No one thing or person can feel or believe the exact same thing in the exact same way. Organic spirituality, on the other hand, my family and I feel deeply. Minus my father, who was always very intent on cutting himself off from intuition. But then again, he is a narcissist, and I think of no greater act of self-sabotage or false sense of protection, than the fictions that narcissism causes a wielder to wear. Glamour is a farce which leads to performance. Performance projects the expectation of reciprocal performance—and so the sickness can spread. That is why I am so against it. To perform is to inhabit a sick space. One of mental pus and indignation. A thing of anger and immolation. 

But I have empathy for the child, and wonder often who and what he would have been, had he not experienced so much at such a tender age. A shadow hurt him, too. All shadows are cowards—bastardized refractions of light. 

My father was also the one who found my grandfather after he shot himself. It was why he and his family moved to the US when he was thirteen. Apparently, the same thing had happened with my great-grandfather. Not sure if it was a gun, but when a body is dead, does it really matter? 

Whenever I think of that charonic lineage, I think of how fitting it is that we’re travelers. Never at home and never at rest. But the point of holding that knowledge is to break the cycle, to better understand, to disarm and to heal. 

When I think of my great-grandfather, grandfather, and father, I think of horsehair worms. 

A horsehair worm, also known as the zombie parasite, infects crickets and then causes them to commit suicide by jumping into a body of water. The worm emerges to make its home in the water—and the fish lurking nearby consumes the cricket out of its element. 

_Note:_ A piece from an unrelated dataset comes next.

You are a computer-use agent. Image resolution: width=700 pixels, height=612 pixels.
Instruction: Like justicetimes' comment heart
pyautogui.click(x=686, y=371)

I am trying to do my best to skim the surface with you. I do not like to plunge others into cold, heavy water. But I am also trying to give you all of the pieces, because you asked for the picture. 

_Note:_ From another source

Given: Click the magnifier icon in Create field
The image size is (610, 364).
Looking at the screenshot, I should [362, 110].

Going back to what I had mentioned about narcissism and integrity, we cannot address ourselves without first digging up the past and holding up the pieces to the light to see what is us, what is them, what is broken, and what needs to be discarded. Cycles are fires that can’t be given oxygen, and in all things that have to do with whiteness, it is a responsibility to step out from behind the veneer of perfection that it pretends to be. 

I think that this and my woman-adjacent status are what caused the comfortable split that informs my gender identity. For me, being a woman has always been pure pleasure or pain. Being non-binary or seeing myself as woman-adjacent, gives me the opportunity to pause and rebuild. So much of white womanhood is about wielding the men around us. Being their extension. A fine, golden canary in a coal mine. 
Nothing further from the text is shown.